__WORK ORDER__:
Among the entries below, only the lines from the one with "Viewport: 1568px width, 554px" through the one with "Task: Click the" are to be retyped, exactly and without pictures.

[Stored data entries]
========================================================================

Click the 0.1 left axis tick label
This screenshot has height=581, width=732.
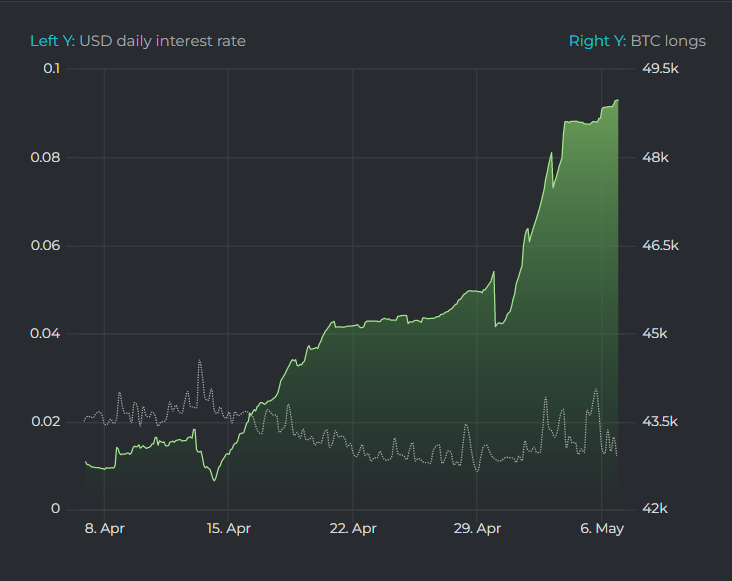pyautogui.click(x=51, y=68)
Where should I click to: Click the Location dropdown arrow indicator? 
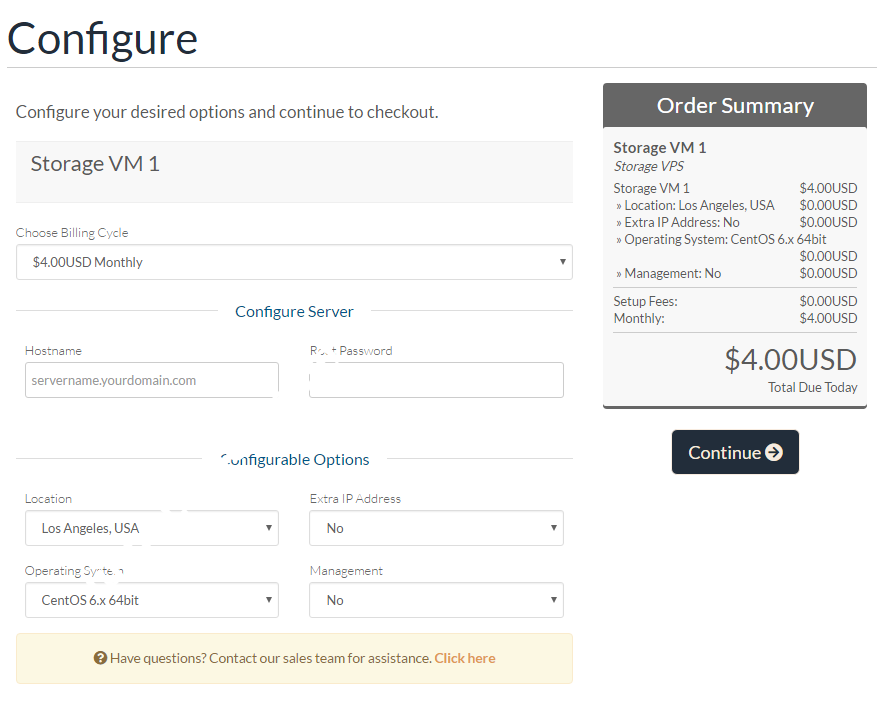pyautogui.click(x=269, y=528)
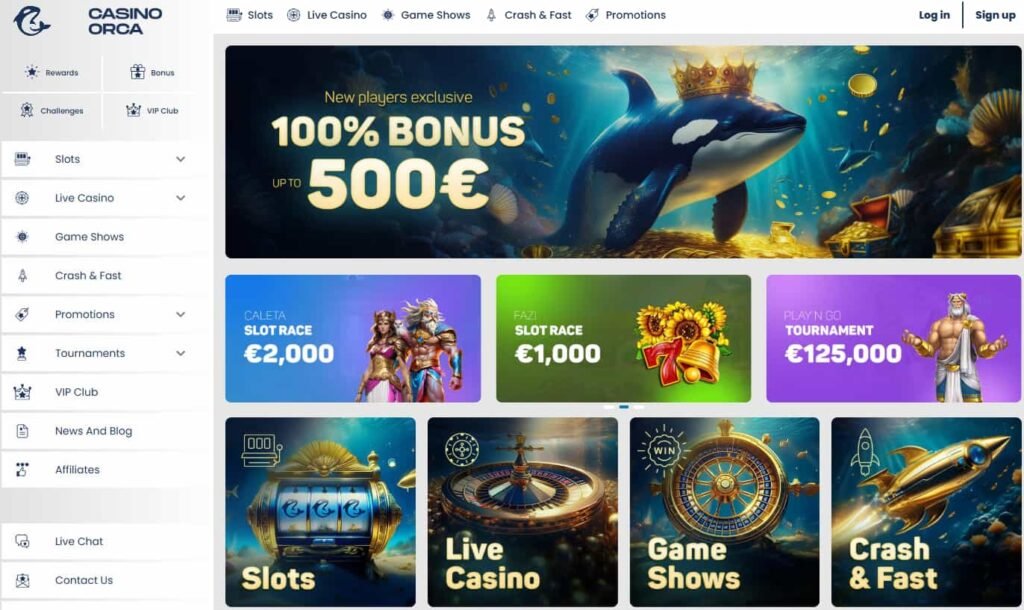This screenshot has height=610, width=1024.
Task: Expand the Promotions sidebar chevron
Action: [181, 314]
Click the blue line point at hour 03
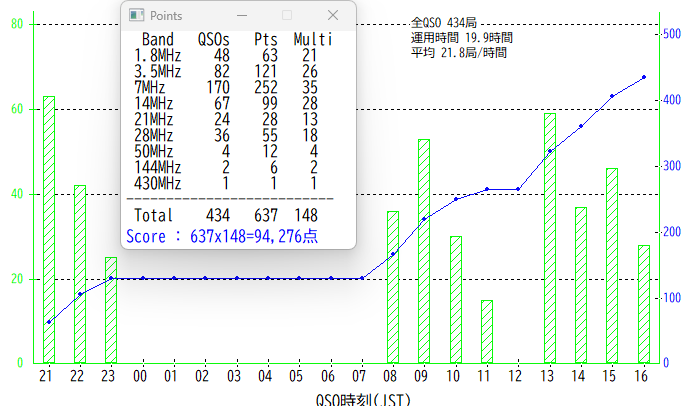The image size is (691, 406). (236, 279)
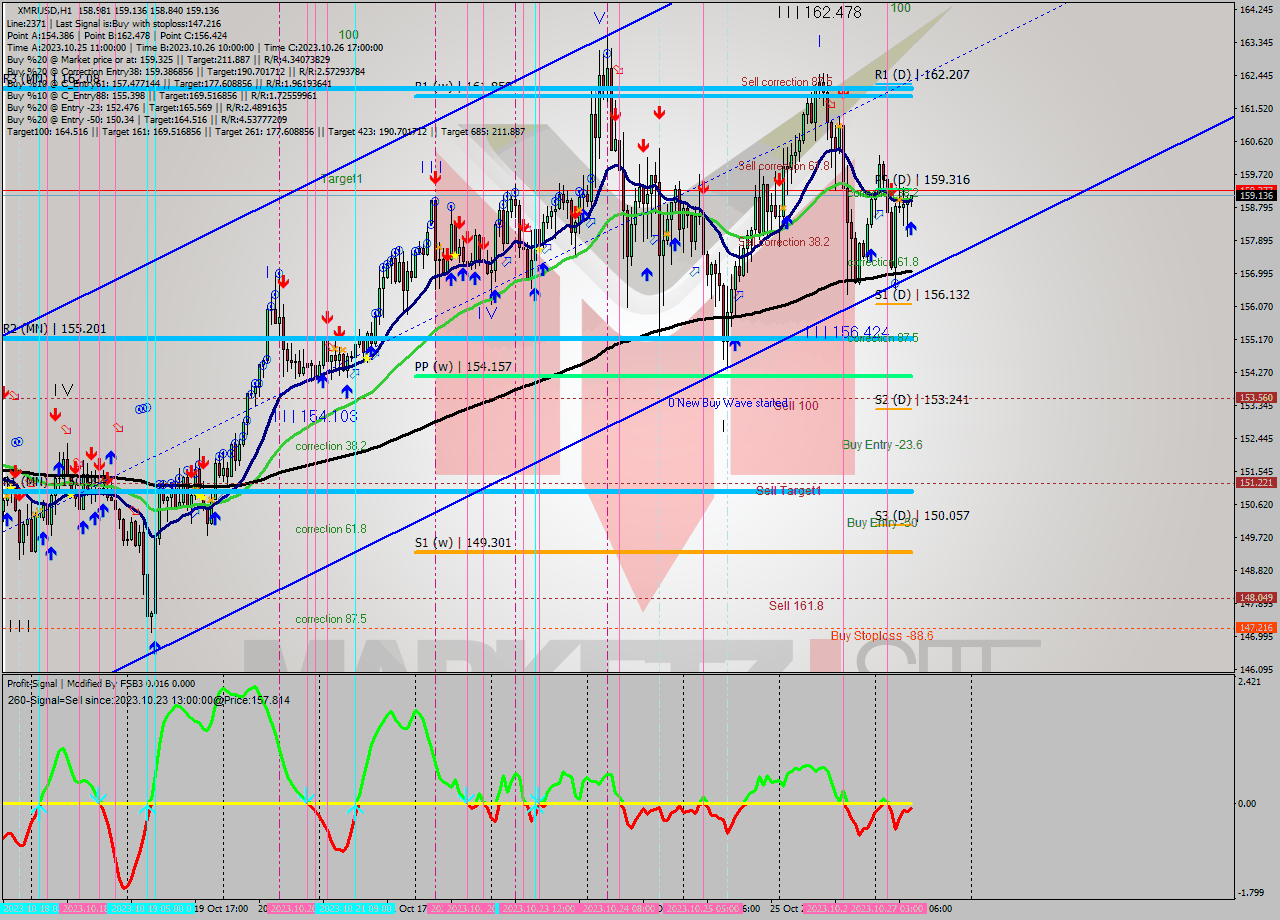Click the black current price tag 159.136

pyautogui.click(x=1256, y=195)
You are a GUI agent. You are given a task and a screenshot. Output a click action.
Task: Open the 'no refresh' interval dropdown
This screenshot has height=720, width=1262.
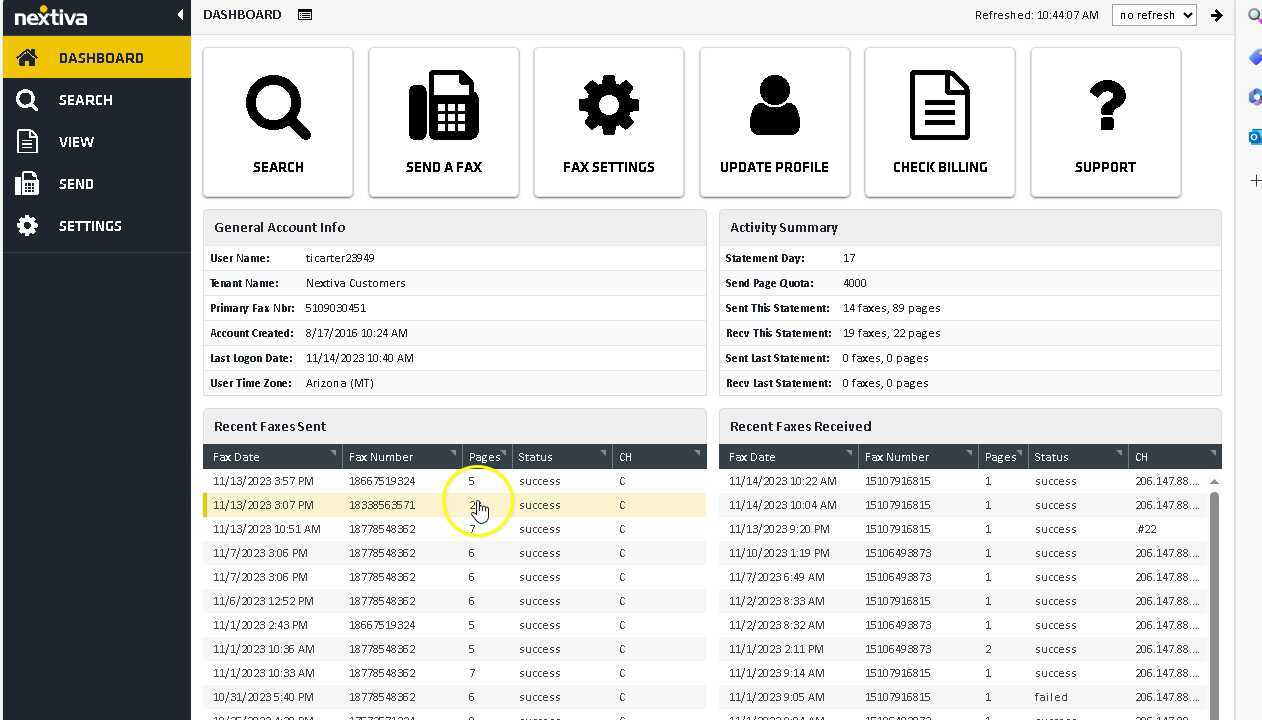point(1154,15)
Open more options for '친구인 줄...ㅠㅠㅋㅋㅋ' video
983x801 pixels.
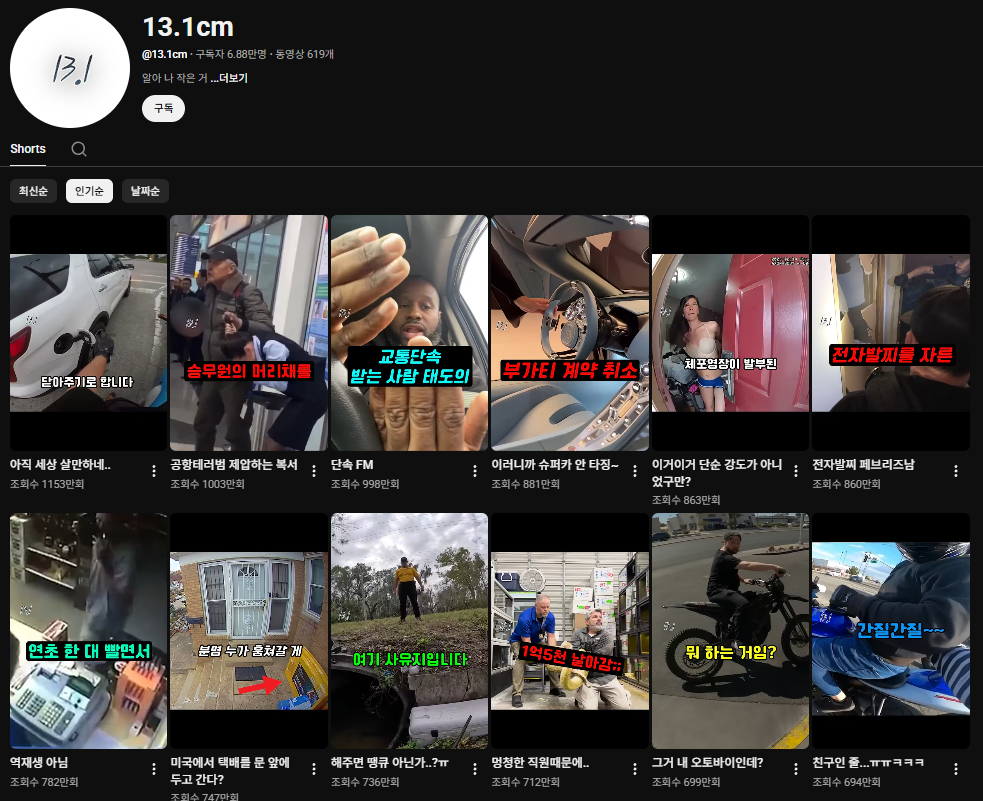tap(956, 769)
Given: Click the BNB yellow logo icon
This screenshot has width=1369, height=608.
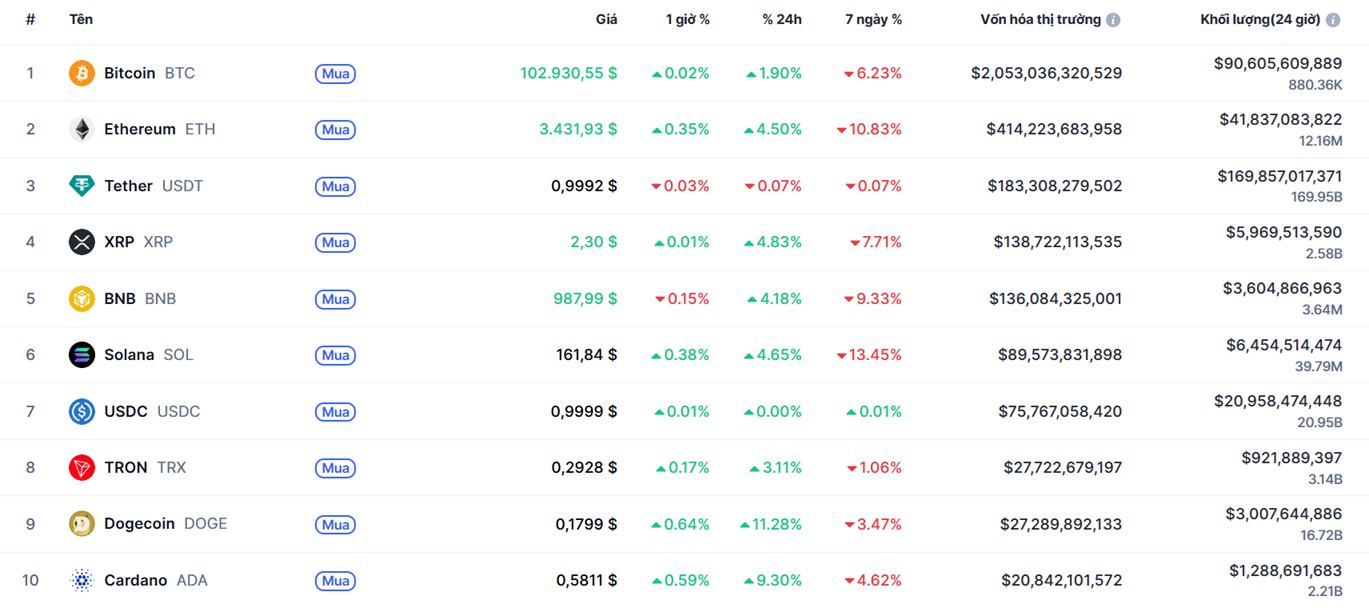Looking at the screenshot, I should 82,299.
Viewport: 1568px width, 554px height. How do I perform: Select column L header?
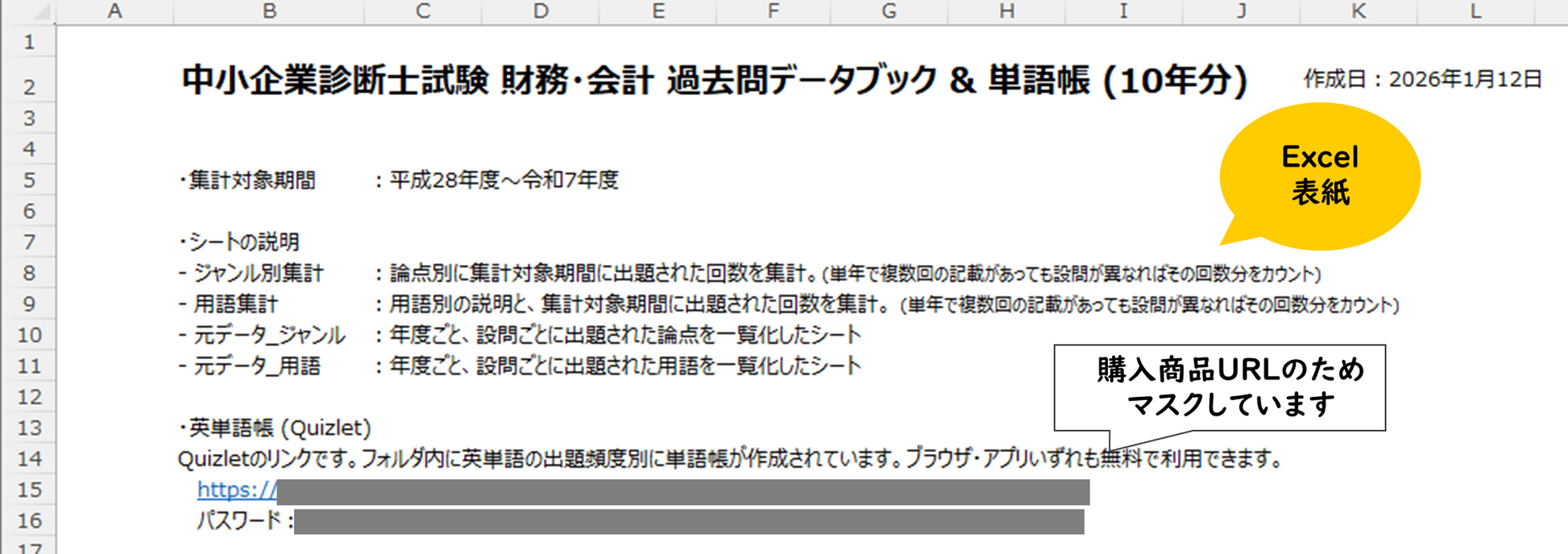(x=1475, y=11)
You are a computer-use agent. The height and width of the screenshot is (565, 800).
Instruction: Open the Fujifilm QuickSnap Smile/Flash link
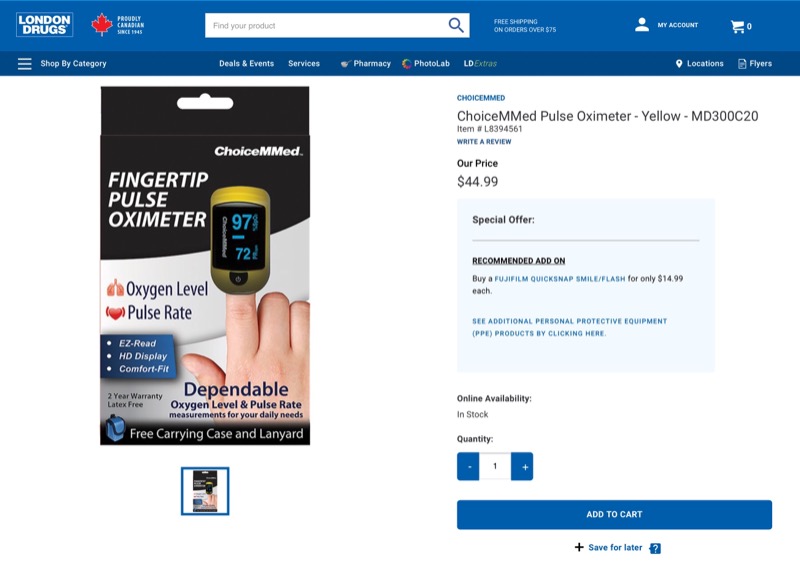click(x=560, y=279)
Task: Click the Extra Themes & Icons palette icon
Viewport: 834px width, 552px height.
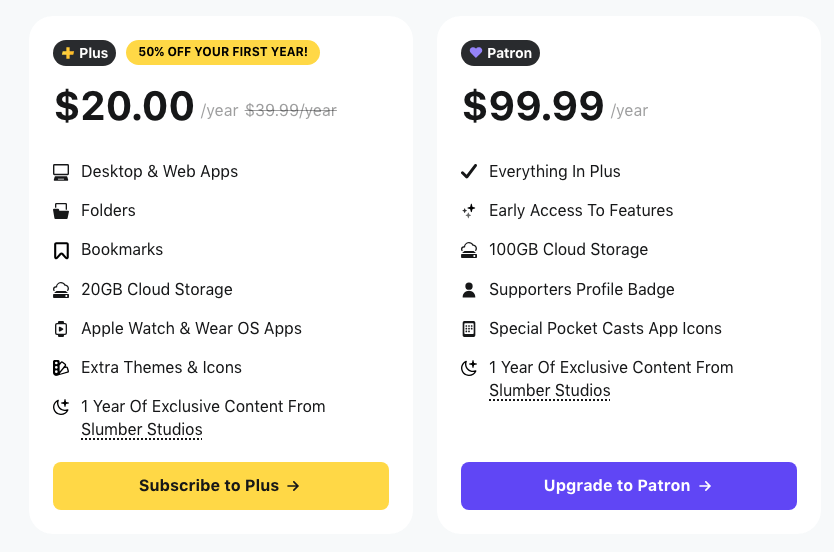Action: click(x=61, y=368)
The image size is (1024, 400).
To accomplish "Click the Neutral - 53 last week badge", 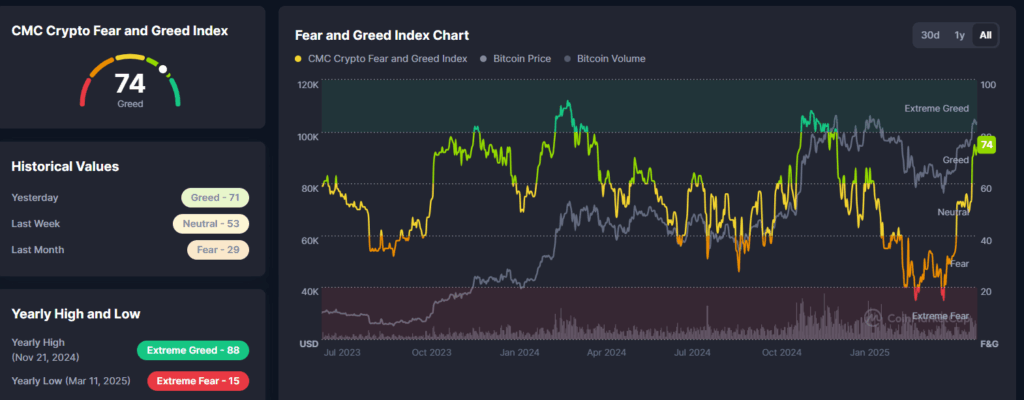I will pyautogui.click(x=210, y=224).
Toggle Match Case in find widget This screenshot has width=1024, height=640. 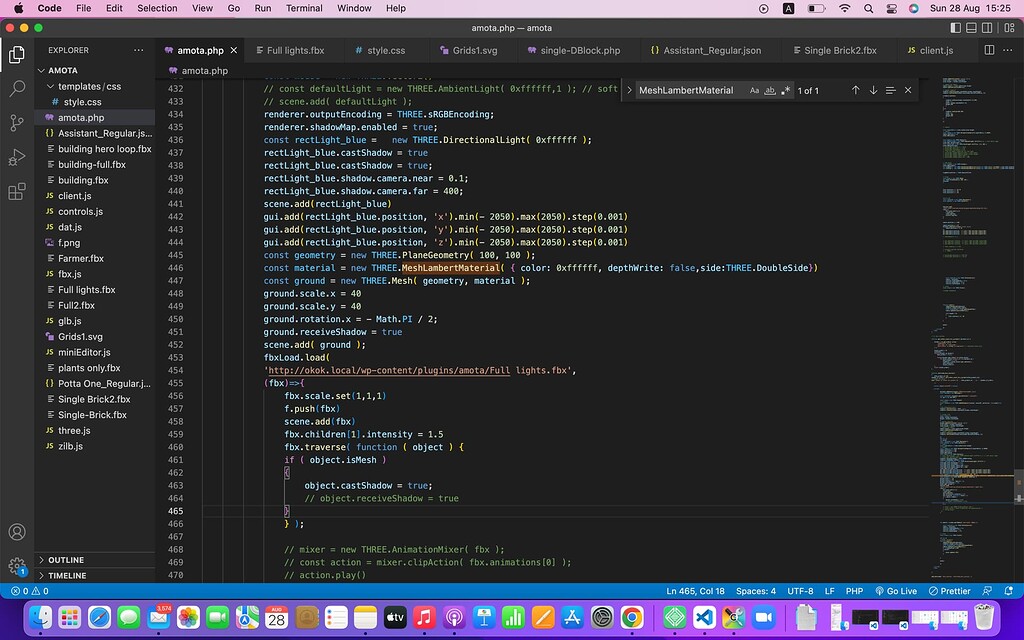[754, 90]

========================================================================

__RESPONSE__:
Viewport: 1568px width, 554px height. How do I perform: Select column L header?
(x=1475, y=11)
You are a computer-use agent. The height and width of the screenshot is (565, 800).
Instruction: Open the Fujifilm QuickSnap Smile/Flash link
click(x=560, y=279)
Task: Click the Extra Themes & Icons palette icon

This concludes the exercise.